**Task details:**
Nothing but the lines from the one containing "Task: Open the Text Analysis card" to the end of the records below should be output, each exactly as written.
-- Opening Marker --
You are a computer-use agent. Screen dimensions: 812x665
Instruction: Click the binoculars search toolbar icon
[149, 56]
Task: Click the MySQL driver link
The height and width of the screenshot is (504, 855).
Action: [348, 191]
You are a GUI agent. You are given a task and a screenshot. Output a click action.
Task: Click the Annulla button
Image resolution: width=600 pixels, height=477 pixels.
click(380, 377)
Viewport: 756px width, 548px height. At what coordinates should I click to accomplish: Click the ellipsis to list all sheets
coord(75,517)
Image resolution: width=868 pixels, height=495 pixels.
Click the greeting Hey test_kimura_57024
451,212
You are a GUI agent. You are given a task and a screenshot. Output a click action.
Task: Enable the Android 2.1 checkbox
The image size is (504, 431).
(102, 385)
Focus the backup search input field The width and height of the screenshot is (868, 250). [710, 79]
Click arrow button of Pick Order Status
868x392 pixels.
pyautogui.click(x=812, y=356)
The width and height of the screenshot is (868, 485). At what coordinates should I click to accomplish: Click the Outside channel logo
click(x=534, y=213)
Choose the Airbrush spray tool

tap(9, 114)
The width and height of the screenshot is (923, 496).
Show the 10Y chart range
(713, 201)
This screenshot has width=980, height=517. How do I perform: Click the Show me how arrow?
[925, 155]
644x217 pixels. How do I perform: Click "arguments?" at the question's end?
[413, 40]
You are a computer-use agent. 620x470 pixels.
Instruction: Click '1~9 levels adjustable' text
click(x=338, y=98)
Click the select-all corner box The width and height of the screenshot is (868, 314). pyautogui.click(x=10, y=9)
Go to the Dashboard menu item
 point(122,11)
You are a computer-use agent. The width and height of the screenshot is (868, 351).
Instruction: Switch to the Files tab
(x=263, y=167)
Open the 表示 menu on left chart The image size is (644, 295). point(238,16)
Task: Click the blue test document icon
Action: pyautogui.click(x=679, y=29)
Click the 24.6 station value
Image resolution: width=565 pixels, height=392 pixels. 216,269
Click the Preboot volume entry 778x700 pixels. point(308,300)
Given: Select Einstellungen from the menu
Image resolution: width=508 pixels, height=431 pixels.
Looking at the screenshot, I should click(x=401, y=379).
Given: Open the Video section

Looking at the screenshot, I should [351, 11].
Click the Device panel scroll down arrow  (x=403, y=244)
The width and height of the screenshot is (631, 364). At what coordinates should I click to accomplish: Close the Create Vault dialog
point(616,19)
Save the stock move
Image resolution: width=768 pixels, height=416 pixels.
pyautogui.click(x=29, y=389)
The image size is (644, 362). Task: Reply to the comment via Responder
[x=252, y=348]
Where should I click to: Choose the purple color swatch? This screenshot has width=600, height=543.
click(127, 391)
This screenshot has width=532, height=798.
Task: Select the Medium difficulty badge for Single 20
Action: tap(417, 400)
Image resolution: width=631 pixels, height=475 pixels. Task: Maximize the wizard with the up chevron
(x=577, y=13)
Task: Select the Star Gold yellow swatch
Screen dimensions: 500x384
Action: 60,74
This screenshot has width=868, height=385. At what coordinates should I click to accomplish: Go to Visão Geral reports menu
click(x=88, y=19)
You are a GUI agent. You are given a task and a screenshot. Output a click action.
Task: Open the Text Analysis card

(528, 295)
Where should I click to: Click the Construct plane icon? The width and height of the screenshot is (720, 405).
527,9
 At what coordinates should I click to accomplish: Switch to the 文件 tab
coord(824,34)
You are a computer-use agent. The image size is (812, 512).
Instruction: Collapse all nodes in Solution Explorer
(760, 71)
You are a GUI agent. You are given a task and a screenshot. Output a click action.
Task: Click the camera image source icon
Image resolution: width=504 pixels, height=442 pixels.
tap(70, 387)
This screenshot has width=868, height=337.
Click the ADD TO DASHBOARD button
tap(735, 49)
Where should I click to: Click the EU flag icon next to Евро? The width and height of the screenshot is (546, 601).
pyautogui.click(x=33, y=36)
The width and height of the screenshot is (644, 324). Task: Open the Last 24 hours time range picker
-- Closing Marker --
**Problem solution:**
Task: Open the Text Analysis card

(528, 295)
Where should I click to: Click the Construct plane icon? The width and height of the screenshot is (720, 405).
527,9
 At what coordinates should I click to accomplish: Switch to the 文件 tab
coord(824,34)
You are a computer-use agent. The image size is (812, 512).
Instruction: Collapse all nodes in Solution Explorer
(760, 71)
You are a GUI agent. You are given a task and a screenshot. Output a click action.
Task: Click the camera image source icon
Image resolution: width=504 pixels, height=442 pixels.
tap(70, 387)
This screenshot has width=868, height=337.
Click the ADD TO DASHBOARD button
tap(735, 49)
Where should I click to: Click the EU flag icon next to Евро? The width and height of the screenshot is (546, 601).
pyautogui.click(x=33, y=36)
The width and height of the screenshot is (644, 324). Task: Open the Last 24 hours time range picker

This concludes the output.